▶ **Given data**

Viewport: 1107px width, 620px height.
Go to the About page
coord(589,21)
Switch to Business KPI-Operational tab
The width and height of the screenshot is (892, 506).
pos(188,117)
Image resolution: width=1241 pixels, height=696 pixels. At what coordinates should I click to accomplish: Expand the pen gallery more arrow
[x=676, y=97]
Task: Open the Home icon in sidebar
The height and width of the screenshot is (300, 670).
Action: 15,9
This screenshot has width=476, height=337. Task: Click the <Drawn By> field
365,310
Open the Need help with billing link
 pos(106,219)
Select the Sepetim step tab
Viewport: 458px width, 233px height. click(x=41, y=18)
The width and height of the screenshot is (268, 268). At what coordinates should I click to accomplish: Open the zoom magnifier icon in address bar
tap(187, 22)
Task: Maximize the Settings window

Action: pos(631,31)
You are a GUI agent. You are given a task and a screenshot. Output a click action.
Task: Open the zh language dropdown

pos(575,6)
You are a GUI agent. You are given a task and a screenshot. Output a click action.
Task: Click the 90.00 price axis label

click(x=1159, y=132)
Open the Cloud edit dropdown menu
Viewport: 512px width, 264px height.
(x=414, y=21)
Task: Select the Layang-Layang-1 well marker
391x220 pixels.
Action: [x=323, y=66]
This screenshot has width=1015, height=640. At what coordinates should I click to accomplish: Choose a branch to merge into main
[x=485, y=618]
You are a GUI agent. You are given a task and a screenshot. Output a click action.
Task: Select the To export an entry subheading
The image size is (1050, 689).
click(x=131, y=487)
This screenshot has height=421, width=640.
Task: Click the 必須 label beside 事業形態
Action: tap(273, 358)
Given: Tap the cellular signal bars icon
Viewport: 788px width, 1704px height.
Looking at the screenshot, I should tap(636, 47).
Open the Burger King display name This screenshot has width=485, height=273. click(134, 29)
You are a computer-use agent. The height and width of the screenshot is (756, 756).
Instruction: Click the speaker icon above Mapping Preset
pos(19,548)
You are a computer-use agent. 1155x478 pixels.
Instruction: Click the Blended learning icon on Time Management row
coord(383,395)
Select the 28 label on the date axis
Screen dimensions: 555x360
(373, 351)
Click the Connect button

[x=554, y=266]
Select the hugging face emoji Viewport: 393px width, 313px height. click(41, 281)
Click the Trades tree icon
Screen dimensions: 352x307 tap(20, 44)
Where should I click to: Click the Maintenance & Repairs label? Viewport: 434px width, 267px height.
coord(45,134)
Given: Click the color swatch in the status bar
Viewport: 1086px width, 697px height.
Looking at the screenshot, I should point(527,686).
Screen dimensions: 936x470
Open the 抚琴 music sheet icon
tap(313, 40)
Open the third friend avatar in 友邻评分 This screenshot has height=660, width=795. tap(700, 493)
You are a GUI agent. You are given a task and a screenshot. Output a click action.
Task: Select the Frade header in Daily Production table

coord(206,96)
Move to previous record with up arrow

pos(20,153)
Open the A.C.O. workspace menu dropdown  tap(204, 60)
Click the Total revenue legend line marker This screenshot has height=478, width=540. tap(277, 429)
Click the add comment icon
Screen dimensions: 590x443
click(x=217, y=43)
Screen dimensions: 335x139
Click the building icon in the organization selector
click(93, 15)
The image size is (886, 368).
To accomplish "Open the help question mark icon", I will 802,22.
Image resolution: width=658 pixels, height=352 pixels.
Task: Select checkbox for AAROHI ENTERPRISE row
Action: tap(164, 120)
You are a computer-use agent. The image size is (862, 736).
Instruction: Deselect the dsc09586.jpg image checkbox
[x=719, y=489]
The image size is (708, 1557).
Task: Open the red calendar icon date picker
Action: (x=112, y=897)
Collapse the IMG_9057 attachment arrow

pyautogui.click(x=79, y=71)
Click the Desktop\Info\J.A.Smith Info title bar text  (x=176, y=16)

▶ **Problem to work on**
Transcribe all of the material above with complete accuracy.

▶ **Written answer**
Viewport: 1107px width, 620px height.
Go to the About page
coord(589,21)
Switch to Business KPI-Operational tab
The width and height of the screenshot is (892, 506).
pos(188,117)
Image resolution: width=1241 pixels, height=696 pixels. At what coordinates should I click to accomplish: Expand the pen gallery more arrow
[x=676, y=97]
Task: Open the Home icon in sidebar
The height and width of the screenshot is (300, 670).
Action: 15,9
This screenshot has width=476, height=337. Task: Click the <Drawn By> field
365,310
Open the Need help with billing link
 pos(106,219)
Select the Sepetim step tab
Viewport: 458px width, 233px height. click(x=41, y=18)
The width and height of the screenshot is (268, 268). At what coordinates should I click to accomplish: Open the zoom magnifier icon in address bar
tap(187, 22)
Task: Maximize the Settings window

Action: pos(631,31)
You are a GUI agent. You are given a task and a screenshot. Output a click action.
Task: Open the zh language dropdown

pos(575,6)
You are a GUI agent. You are given a task and a screenshot. Output a click action.
Task: Click the 90.00 price axis label

click(x=1159, y=132)
Open the Cloud edit dropdown menu
Viewport: 512px width, 264px height.
(x=414, y=21)
Task: Select the Layang-Layang-1 well marker
391x220 pixels.
Action: [x=323, y=66]
This screenshot has width=1015, height=640. At what coordinates should I click to accomplish: Choose a branch to merge into main
[x=485, y=618]
You are a GUI agent. You are given a task and a screenshot. Output a click action.
Task: Select the To export an entry subheading
The image size is (1050, 689).
click(x=131, y=487)
This screenshot has height=421, width=640.
Task: Click the 必須 label beside 事業形態
Action: tap(273, 358)
Given: Tap the cellular signal bars icon
Viewport: 788px width, 1704px height.
Looking at the screenshot, I should tap(636, 47).
Open the Burger King display name This screenshot has width=485, height=273. click(134, 29)
You are a computer-use agent. The height and width of the screenshot is (756, 756).
Instruction: Click the speaker icon above Mapping Preset
pos(19,548)
You are a computer-use agent. 1155x478 pixels.
Instruction: Click the Blended learning icon on Time Management row
coord(383,395)
Select the 28 label on the date axis
Screen dimensions: 555x360
(373, 351)
Click the Connect button

[x=554, y=266]
Select the hugging face emoji Viewport: 393px width, 313px height. click(41, 281)
Click the Trades tree icon
Screen dimensions: 352x307 tap(20, 44)
Where should I click to: Click the Maintenance & Repairs label? Viewport: 434px width, 267px height.
coord(45,134)
Given: Click the color swatch in the status bar
Viewport: 1086px width, 697px height.
Looking at the screenshot, I should point(527,686).
Screen dimensions: 936x470
Open the 抚琴 music sheet icon
tap(313, 40)
Open the third friend avatar in 友邻评分 This screenshot has height=660, width=795. tap(700, 493)
You are a GUI agent. You are given a task and a screenshot. Output a click action.
Task: Select the Frade header in Daily Production table

coord(206,96)
Move to previous record with up arrow

pos(20,153)
Open the A.C.O. workspace menu dropdown  tap(204, 60)
Click the Total revenue legend line marker This screenshot has height=478, width=540. tap(277, 429)
Click the add comment icon
Screen dimensions: 590x443
click(x=217, y=43)
Screen dimensions: 335x139
Click the building icon in the organization selector
click(93, 15)
The image size is (886, 368).
To accomplish "Open the help question mark icon", I will 802,22.
Image resolution: width=658 pixels, height=352 pixels.
Task: Select checkbox for AAROHI ENTERPRISE row
Action: tap(164, 120)
You are a computer-use agent. The image size is (862, 736).
Instruction: Deselect the dsc09586.jpg image checkbox
[x=719, y=489]
The image size is (708, 1557).
Task: Open the red calendar icon date picker
Action: (x=112, y=897)
Collapse the IMG_9057 attachment arrow

pyautogui.click(x=79, y=71)
Click the Desktop\Info\J.A.Smith Info title bar text  (x=176, y=16)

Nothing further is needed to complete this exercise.